Merge

The Merge engine (not to be confused with MergeTree) does not store data itself, but allows reading from any number of other tables simultaneously. Reading is automatically parallelized. Writing to a table is not supported. When reading, the indexes of tables that are actually being read are used, if they exist. The Merge engine accepts parameters: the database name and a regular expression for tables.

Example:

Merge(hits, '^WatchLog')

Data will be read from the tables in the hits database that have names that match the regular expression '^WatchLog'.

Instead of the database name, you can use a constant expression that returns a string. For example, currentDatabase().

Regular expressions — re2 (supports a subset of PCRE), case-sensitive. See the notes about escaping symbols in regular expressions in the "match" section.

When selecting tables to read, the Merge table itself will not be selected, even if it matches the regex. This is to avoid loops. It is possible to create two Merge tables that will endlessly try to read each others' data, but this is not a good idea.

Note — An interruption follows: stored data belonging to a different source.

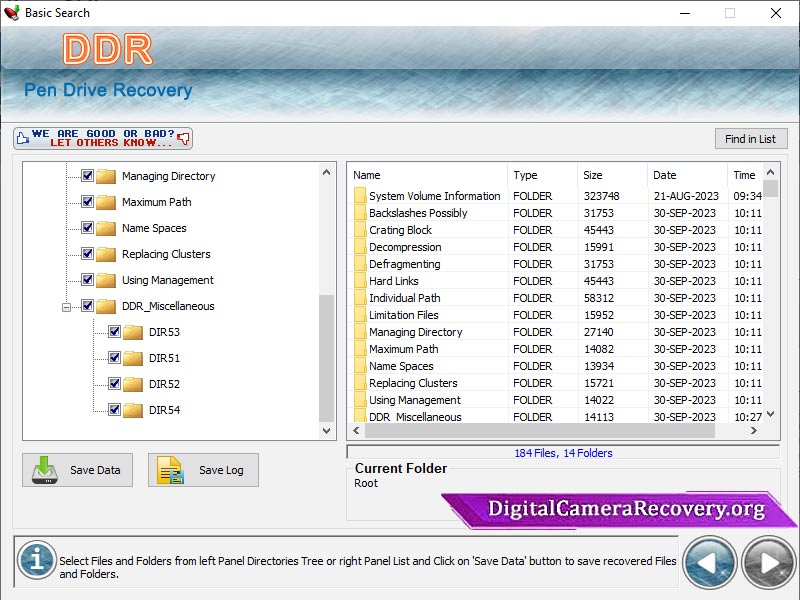This screenshot has width=800, height=600.
Task: Uncheck the Name Spaces checkbox
Action: coord(87,228)
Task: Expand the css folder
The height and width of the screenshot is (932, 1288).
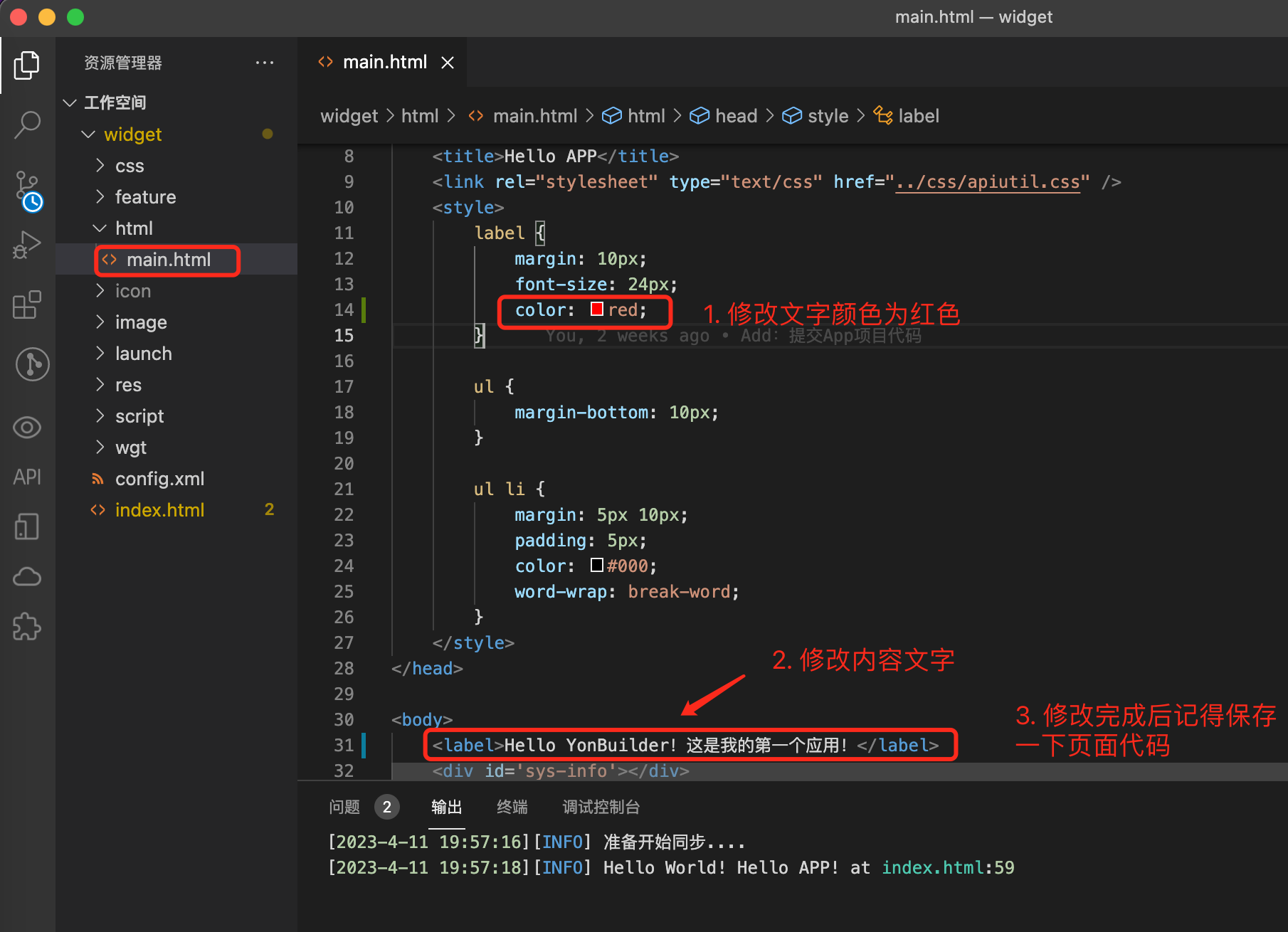Action: coord(130,166)
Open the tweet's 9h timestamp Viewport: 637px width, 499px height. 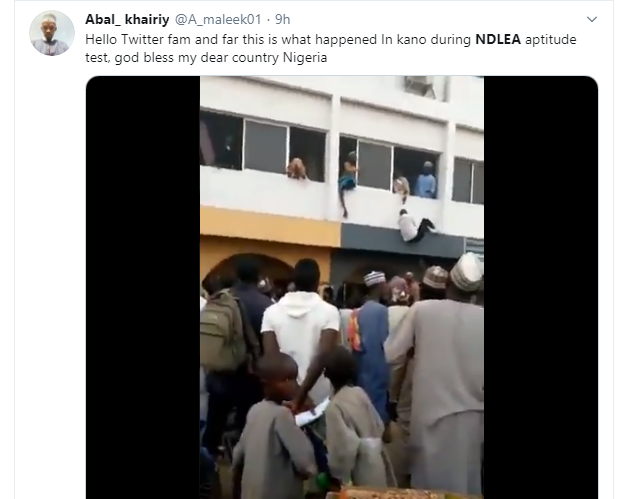(x=283, y=19)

The typical way to use the Merge engine is for working with a large number of TinyLog tables as if with a single table.

Virtual Columns

Virtual columns are columns that are provided by the table engine, regardless of the table definition. In other words, these columns are not specified in CREATE TABLE, but they are accessible for SELECT.

Virtual columns differ from normal columns in the following ways:

  • They are not specified in table definitions.
  • Data can't be added to them with INSERT.
  • When using INSERT without specifying the list of columns, virtual columns are ignored.
  • They are not selected when using the asterisk (SELECT *).
  • Virtual columns are not shown in SHOW CREATE TABLE and DESC TABLE queries.

The Merge type table contains a virtual _table column of the String type. (If the table already has a _table column, the virtual column is called _table1; if you already have _table1, it's called _table2, and so on.) It contains the name of the table that data was read from.

If the WHERE/PREWHERE clause contains conditions for the _table column that do not depend on other table columns (as one of the conjunction elements, or as an entire expression), these conditions are used as an index. The conditions are performed on a data set of table names to read data from, and the read operation will be performed from only those tables that the condition was triggered on.